Date: 02/25/99 at 06:45:37
From: Minesh Gajjar
Subject: Remaining Volume of a cut Sphere

I have a geometry problem:

A cylindrical hole has been drilled directly through the centre of a 
sphere. The length of the cylinder is 6 inches. What is the volume 
remaining in the sphere?

Thank you.
Minesh


Date: 02/25/99 at 15:11:10
From: Doctor Rob
Subject: Re: Remaining Volume of a cut Sphere

There does not seem to be enough data to solve this problem, yet it 
does have a solution. In order for this to be true, the solution must 
be independent of the radius of the cylindrical hole. That means that 
we can assume that the cylindrical hole has radius zero, and compute 
the correct answer. Then the diameter of the sphere is 6 inches, and 
the volume of the sphere will give you the answer.

There is a more direct approach using the following diagram, with the
cylindrical hole bored horizontally with axis PQ through the center O
of the sphere:

                         _..-----.._
                      .+'-----------`+.
                    ,' |\     6      | `.
                  ,'   | \           |   `.
                 /     |  \R         |r    \
                /     r|   \         |      \
               .       |    \        |       .
               |  R-3  |  3  \   3   |  R-3  |
              P+-------+------+------+-------+Q
               |       |      O      |       |
               .       |             |       '
                \     r|             |r     /
                 \     |             |     /
                  `.   |             |   ,'
                    `. |      6      | ,'
                      `+._---------_.+'
                          ''-----''

O is the center of the sphere, R its radius, and r the radius of the
cylindrical hole. Then by the Pythagorean Theorem, r^2 = R^2 - 9.

See 

  http://mathforum.org/dr.math/faq/formulas/faq.sphere.html   

and

 http://mathforum.org/dr.math/faq/formulas/faq.cylinder.html   

for the formulas used below.

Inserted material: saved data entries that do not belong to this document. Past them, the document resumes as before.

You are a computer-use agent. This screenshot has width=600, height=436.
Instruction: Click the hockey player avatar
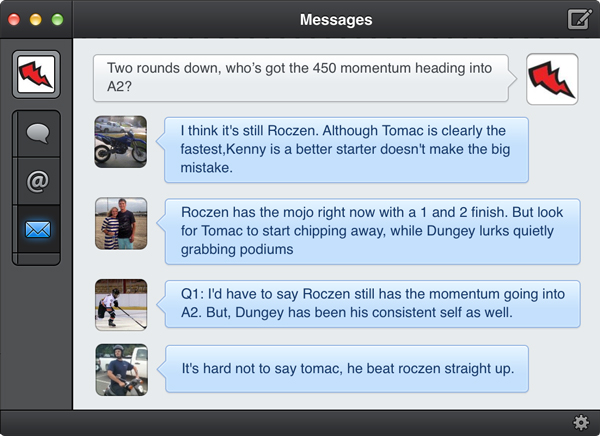pos(121,304)
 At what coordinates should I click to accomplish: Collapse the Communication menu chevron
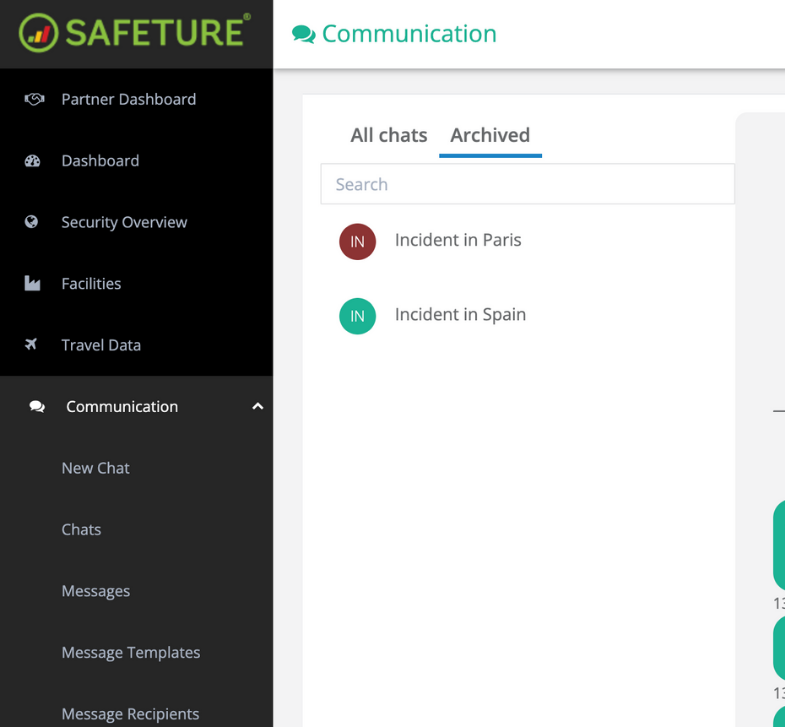coord(257,407)
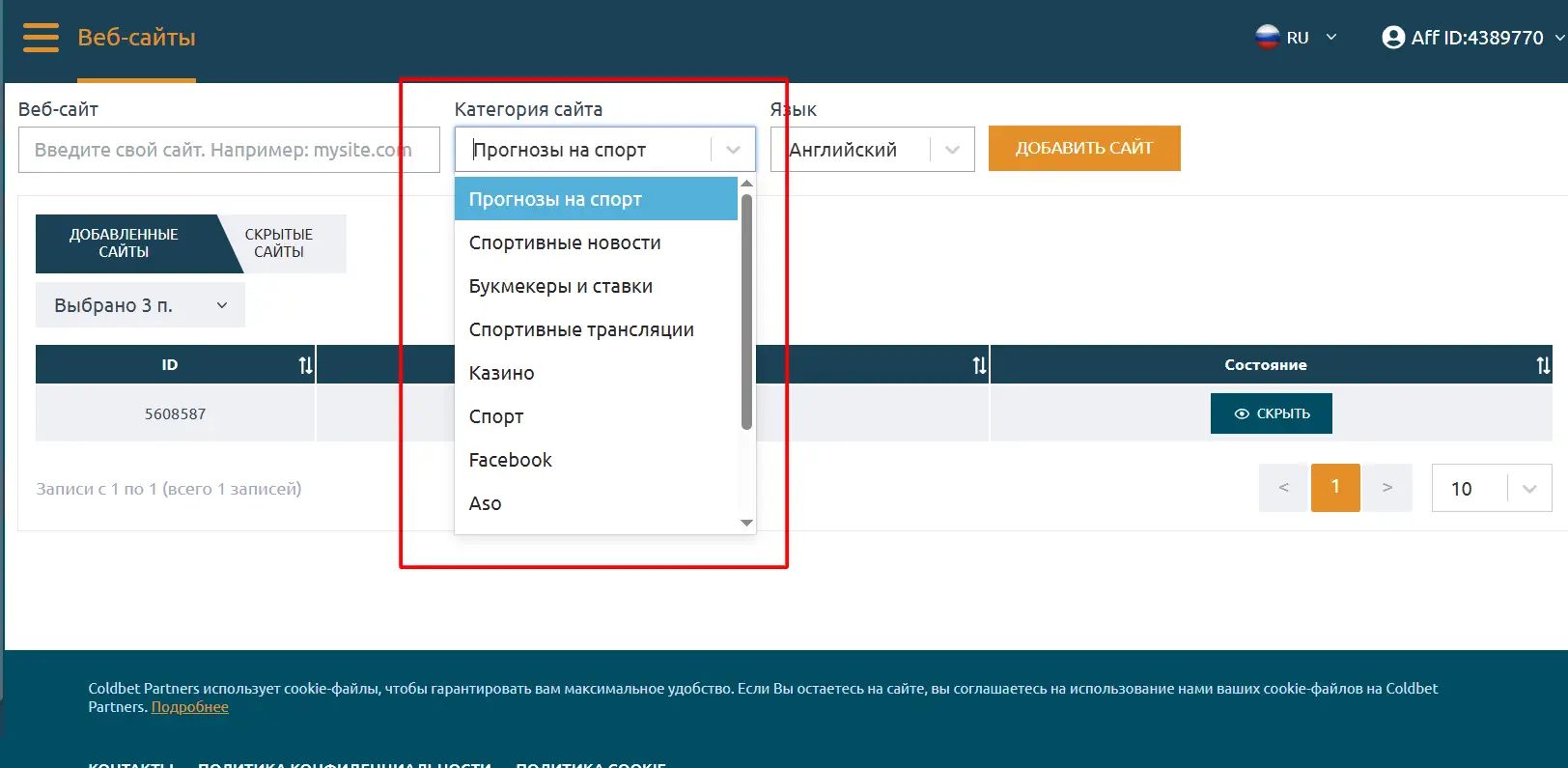This screenshot has height=768, width=1568.
Task: Click the ДОБАВИТЬ САЙТ button
Action: coord(1084,149)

The volume of the sphere is 4*Pi*R^3/3.
The two missing spherical caps have volume (Pi/6)*(3*r^2+[R-3]^2)*(R-
3), and the cylinder has volume Pi*r^2*6. The remaining volume is then

   V = 4*Pi*R^3/3 - (Pi/3)*(3*r^2+[R-3]^2)*(R-3) - Pi*r^2*6,
     = 4*Pi*R^3/3 - (Pi/3)*(3*[R^2-9]+[R-3]^2)*(R-3) - Pi*(R^2-9)*6,
     = (Pi/3)*(4*R^3 - [R-3]^2*[4*R+6] - 18*[R^2-9]),

which simplifies to the correct answer, independent of R or r.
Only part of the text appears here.